I have done this project under the guidance of Srijita Das and Prof.Matthew Taylor in the Intelligent Robot Learning Laboratory(https://irll.ca/team/) of University of Alberta. I work in the areas of improving RL through prior knowlegdge and transfer learning in RL. A major bottleneck of RL algorithms is their sample inefficiency. To make RL algorithms really deployable in practical settings we need to make sample efficient RL algorithms that generalise well in the real world.
- Run
bash setup.sh
to create the directories necessary to store experiment results - Install pip dependencies with
pip install -r req.txt
for running experiments on local computer. If u prefer to run experiments on colab this step is not needed.

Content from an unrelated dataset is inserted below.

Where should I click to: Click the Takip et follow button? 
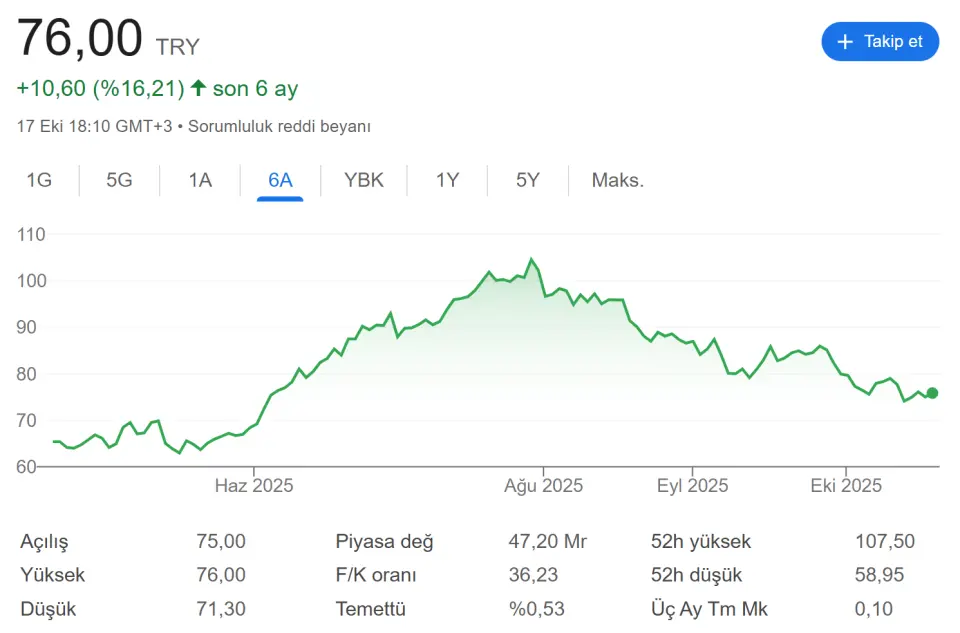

All source code is made available in Jupyter Notebooks, so that plots may be visualized.
- DQN CartPole
- DQN LunarLander
- DDPG ContinuousCartPole
- DDPG LunarLanderContinuous
- REINFORCE CartPole
- REINFORCE LunarLander
I tried to cover all the three types of RL algorithms- State Value based(DQN), Policy Gradient based(REINFORCE) and Actor-Critic based(DDPG) to show that transfer learning works in all these three algorithmic settings. To assure environment invarience I have tried all the three algorithms on two standard benchmark environments namely OpenAI Gym CartPole and OpenAI Gym LunarLander. In these experiments the transfer has been between identical MDPs thus making the process of transfer straightforward. Although I have tried one experiment where I transfered the policy between CartPole env to LunarLander env, both of which have different MDPs governing their dynamics.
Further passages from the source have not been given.